The choice of vein depends:

  1. On the individual requirement for each patient.
  2. On the patency of veins.

In general, it is advantageous to use veins on the dorsum of hand or on the forearm for isotonic fluids & central veins for irritant fluids.

Whenever possible, the most peripheral vein should be used first in order to preserve central veins for subsequent use.
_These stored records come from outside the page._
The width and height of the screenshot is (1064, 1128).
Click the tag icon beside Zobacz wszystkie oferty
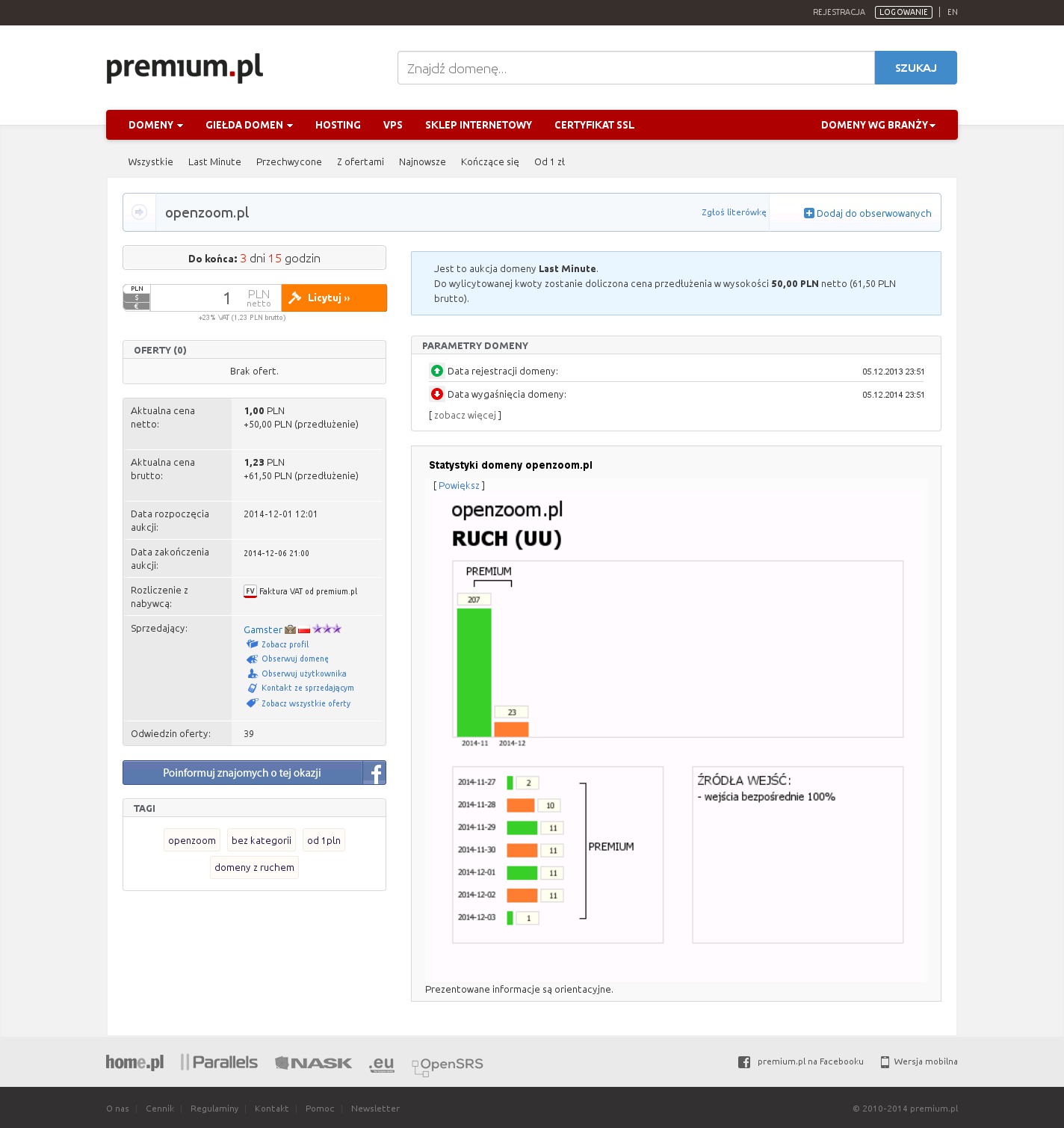click(x=252, y=703)
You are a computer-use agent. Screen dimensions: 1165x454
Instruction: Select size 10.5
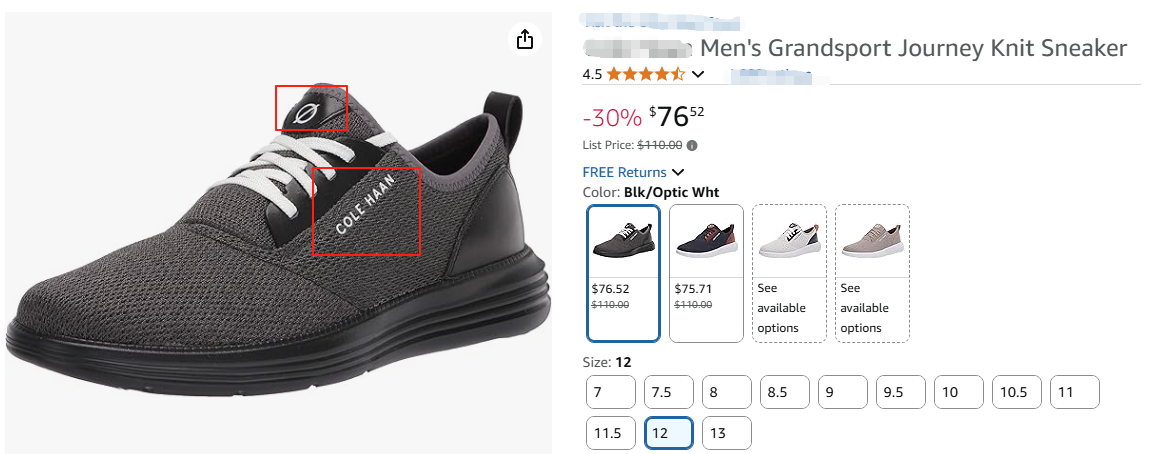(x=1016, y=393)
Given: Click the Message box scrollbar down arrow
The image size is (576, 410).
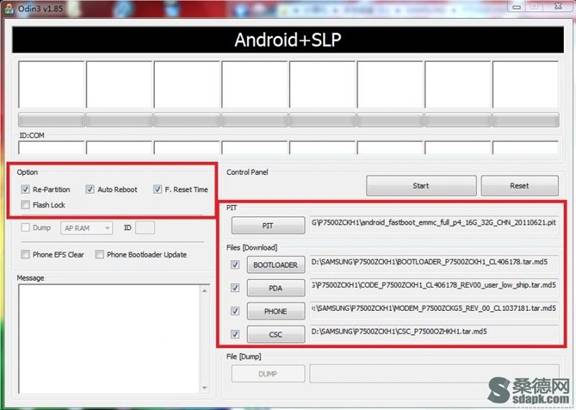Looking at the screenshot, I should [x=204, y=387].
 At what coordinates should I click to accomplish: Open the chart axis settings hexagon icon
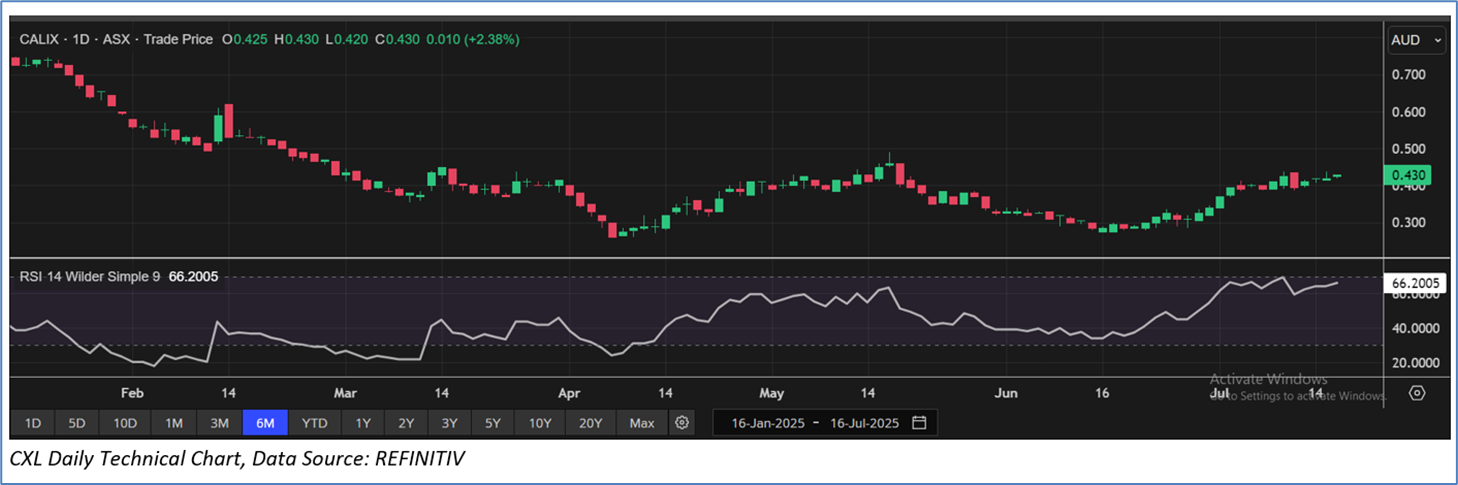(x=1416, y=393)
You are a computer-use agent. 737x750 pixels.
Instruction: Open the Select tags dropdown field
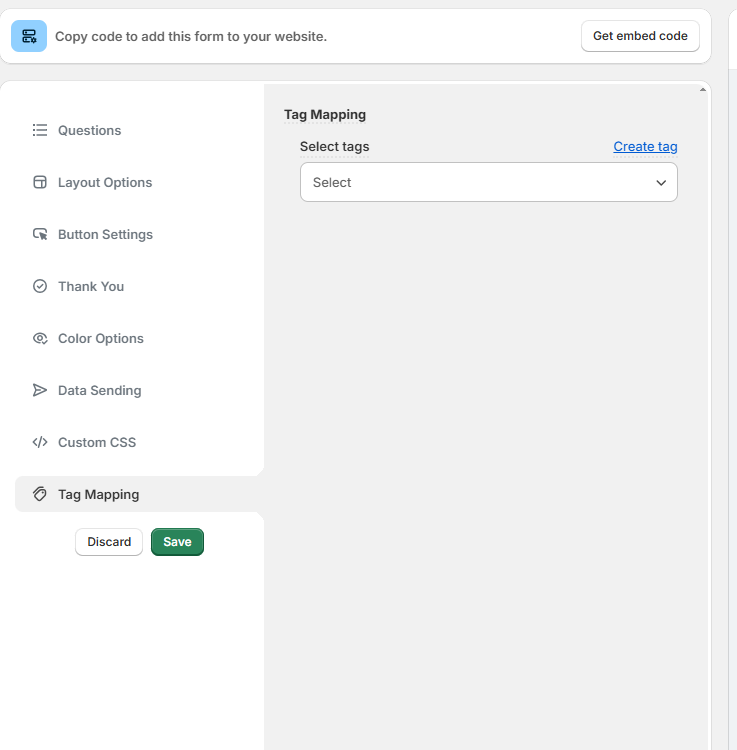coord(480,182)
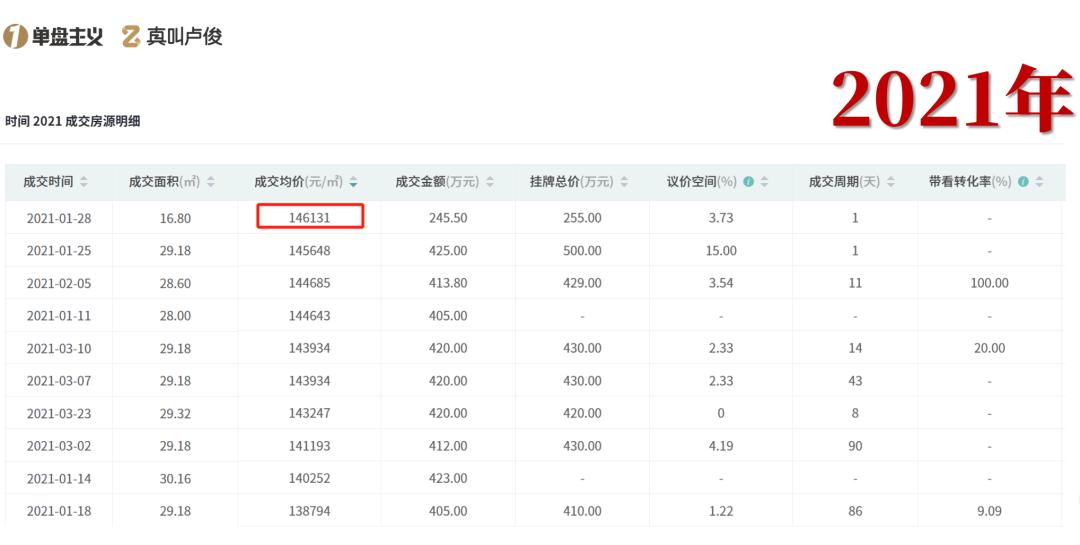Click the info icon next to 带看转化率

(x=1024, y=182)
For rapid infusion three sites are available:

  • Subclavian vein.
  • Jugular vein.
  • Basilic vein.

Use of the cephalic vein in the upper arm or long saphenous vein anterior to medial malleolus is not recommended because of the tendency of these veins to become thrombosed and because of immobility imposed by an infusion in the leg.

 

Percutaneous Puncture of Vein

TYPES OF IV NEEDLES.

  • Butterfly
  • Venous cannula
  • Drum cartridge catheter

 

Procedure of Maintenance of Intravenous Catheter:

 

Select and prepare the site carefully before vene puncture.  Hold the cannula firmly with three-point grip.  Advance the cannula through the skin and puncture the vein.  Venepuncture is indicated by entry of blood into the flashback chamber. Change the grip and advance the cannula into the vein, withdraw the needle completely avoiding spillage by pressing a finger on the vein above the cannula tip.  Connect the infusion line or seal off the cannula with luer lock plug.  If there is no immediate use, then cannula should be flushed with saline or heparinised saline.  Secure the cannula; protect the puncture site with a dressing.  Good fixation is important to prevent mechanical irritation.